** Opening EXTRACTED ENTRIES block **

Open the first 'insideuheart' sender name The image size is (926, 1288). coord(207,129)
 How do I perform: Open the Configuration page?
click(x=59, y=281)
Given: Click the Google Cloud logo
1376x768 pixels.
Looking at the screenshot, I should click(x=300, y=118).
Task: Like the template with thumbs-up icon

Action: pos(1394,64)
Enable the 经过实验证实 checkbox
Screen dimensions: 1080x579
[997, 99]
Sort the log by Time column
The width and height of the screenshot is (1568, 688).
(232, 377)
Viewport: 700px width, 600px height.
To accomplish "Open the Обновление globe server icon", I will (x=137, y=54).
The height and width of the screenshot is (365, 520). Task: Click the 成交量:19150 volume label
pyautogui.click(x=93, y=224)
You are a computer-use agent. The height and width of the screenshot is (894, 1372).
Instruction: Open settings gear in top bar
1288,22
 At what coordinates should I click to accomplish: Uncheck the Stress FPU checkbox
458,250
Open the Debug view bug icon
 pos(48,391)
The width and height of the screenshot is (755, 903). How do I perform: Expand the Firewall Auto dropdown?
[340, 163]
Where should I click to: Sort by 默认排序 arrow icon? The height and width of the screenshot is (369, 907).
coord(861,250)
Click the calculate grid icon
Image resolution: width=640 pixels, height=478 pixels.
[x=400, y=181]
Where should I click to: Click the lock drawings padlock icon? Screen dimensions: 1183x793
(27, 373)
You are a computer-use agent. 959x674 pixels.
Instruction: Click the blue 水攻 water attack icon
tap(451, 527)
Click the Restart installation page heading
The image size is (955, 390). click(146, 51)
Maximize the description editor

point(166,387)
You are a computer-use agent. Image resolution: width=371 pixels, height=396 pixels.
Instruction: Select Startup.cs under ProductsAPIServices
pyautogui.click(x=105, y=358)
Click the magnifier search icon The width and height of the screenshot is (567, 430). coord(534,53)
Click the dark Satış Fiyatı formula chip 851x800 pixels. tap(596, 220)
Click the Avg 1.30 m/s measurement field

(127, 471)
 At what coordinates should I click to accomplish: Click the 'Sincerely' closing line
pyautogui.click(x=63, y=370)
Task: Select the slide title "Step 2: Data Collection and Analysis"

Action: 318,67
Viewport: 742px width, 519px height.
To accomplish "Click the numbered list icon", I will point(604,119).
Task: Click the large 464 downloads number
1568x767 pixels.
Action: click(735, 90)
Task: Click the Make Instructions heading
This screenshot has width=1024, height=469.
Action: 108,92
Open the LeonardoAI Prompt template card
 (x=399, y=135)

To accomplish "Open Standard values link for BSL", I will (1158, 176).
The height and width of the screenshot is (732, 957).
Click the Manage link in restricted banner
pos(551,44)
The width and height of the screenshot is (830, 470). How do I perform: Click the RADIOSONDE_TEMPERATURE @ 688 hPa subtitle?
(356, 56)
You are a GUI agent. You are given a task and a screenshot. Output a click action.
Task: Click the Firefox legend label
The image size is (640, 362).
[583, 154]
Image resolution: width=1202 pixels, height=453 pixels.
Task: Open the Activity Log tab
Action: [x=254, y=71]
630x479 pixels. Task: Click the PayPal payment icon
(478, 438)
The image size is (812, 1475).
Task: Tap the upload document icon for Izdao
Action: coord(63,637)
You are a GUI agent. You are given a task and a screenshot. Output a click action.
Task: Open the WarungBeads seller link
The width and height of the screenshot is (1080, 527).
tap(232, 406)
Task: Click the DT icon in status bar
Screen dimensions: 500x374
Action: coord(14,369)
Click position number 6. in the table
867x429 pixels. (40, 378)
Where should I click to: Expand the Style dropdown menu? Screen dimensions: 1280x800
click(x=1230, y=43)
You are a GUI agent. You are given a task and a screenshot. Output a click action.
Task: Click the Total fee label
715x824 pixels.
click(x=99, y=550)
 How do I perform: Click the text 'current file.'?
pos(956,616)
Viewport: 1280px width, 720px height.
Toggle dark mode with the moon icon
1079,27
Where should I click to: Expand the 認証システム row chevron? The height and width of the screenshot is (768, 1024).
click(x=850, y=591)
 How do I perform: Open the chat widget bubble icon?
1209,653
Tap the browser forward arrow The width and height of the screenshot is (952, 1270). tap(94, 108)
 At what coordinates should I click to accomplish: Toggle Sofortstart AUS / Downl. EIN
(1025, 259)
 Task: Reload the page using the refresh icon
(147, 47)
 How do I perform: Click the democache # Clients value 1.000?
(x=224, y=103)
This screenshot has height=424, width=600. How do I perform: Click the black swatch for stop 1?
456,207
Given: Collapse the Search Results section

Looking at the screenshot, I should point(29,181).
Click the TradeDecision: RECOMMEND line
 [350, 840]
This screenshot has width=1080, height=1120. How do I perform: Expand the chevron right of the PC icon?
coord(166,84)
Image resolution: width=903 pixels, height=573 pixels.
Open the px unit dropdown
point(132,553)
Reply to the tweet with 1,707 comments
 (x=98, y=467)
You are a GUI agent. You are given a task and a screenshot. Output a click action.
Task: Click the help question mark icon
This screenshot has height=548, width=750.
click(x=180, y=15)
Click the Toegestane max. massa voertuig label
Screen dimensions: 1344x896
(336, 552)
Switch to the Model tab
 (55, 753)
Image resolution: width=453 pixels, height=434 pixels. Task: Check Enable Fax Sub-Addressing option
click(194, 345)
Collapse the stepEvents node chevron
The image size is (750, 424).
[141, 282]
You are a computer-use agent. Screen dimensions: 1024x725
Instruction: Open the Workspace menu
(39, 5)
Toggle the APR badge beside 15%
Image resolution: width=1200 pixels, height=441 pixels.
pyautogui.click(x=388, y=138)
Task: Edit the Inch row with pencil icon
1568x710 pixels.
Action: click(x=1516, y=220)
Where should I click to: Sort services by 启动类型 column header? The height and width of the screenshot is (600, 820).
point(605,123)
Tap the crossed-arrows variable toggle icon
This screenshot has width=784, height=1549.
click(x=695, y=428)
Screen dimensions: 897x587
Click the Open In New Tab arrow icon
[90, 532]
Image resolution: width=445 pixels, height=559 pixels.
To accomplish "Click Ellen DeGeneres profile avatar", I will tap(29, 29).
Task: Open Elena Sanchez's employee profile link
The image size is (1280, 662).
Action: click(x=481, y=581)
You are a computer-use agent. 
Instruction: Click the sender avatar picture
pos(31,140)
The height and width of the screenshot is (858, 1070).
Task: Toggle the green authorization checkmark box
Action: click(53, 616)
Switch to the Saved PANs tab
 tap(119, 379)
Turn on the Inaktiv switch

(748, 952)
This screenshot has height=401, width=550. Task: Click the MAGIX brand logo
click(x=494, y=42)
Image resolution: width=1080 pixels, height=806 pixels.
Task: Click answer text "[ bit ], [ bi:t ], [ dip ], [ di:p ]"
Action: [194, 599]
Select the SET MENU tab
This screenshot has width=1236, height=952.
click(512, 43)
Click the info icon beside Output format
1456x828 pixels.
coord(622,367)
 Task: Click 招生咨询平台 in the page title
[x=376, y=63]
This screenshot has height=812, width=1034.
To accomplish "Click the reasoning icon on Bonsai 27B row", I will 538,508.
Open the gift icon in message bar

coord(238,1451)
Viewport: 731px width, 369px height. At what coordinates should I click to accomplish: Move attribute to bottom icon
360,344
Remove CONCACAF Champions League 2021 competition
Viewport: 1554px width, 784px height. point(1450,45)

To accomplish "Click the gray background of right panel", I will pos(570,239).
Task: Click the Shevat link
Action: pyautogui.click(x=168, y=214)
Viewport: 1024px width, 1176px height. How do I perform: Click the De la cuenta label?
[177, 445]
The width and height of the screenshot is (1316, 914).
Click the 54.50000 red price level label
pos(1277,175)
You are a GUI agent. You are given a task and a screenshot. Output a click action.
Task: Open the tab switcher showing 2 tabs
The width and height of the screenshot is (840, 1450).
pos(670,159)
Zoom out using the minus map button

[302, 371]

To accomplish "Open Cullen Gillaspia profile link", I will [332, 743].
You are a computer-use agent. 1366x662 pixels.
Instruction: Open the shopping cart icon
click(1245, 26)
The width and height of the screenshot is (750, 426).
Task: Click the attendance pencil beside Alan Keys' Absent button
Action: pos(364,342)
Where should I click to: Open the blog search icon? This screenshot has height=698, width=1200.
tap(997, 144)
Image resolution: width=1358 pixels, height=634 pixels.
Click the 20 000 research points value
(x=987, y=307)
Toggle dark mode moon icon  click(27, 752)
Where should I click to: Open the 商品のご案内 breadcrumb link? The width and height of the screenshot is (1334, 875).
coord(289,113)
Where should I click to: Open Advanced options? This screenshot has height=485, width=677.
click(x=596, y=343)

** Closing EXTRACTED ENTRIES block **

Give again, exactly as written, every line from the first one above through the line that has "You are a computer-use agent. Image" in it.

Open the first 'insideuheart' sender name The image size is (926, 1288). coord(207,129)
 How do I perform: Open the Configuration page?
click(x=59, y=281)
Given: Click the Google Cloud logo
1376x768 pixels.
Looking at the screenshot, I should click(x=300, y=118).
Task: Like the template with thumbs-up icon

Action: pos(1394,64)
Enable the 经过实验证实 checkbox
Screen dimensions: 1080x579
[997, 99]
Sort the log by Time column
The width and height of the screenshot is (1568, 688).
(232, 377)
Viewport: 700px width, 600px height.
To accomplish "Open the Обновление globe server icon", I will (x=137, y=54).
The height and width of the screenshot is (365, 520). Task: Click the 成交量:19150 volume label
pyautogui.click(x=93, y=224)
You are a computer-use agent. The height and width of the screenshot is (894, 1372).
Instruction: Open settings gear in top bar
1288,22
 At what coordinates should I click to accomplish: Uncheck the Stress FPU checkbox
458,250
Open the Debug view bug icon
 pos(48,391)
The width and height of the screenshot is (755, 903). How do I perform: Expand the Firewall Auto dropdown?
[340, 163]
Where should I click to: Sort by 默认排序 arrow icon? The height and width of the screenshot is (369, 907).
coord(861,250)
Click the calculate grid icon
Image resolution: width=640 pixels, height=478 pixels.
[x=400, y=181]
Where should I click to: Click the lock drawings padlock icon? Screen dimensions: 1183x793
(27, 373)
You are a computer-use agent. 959x674 pixels.
Instruction: Click the blue 水攻 water attack icon
tap(451, 527)
Click the Restart installation page heading
The image size is (955, 390). click(146, 51)
Maximize the description editor

point(166,387)
You are a computer-use agent. Image resolution: width=371 pixels, height=396 pixels.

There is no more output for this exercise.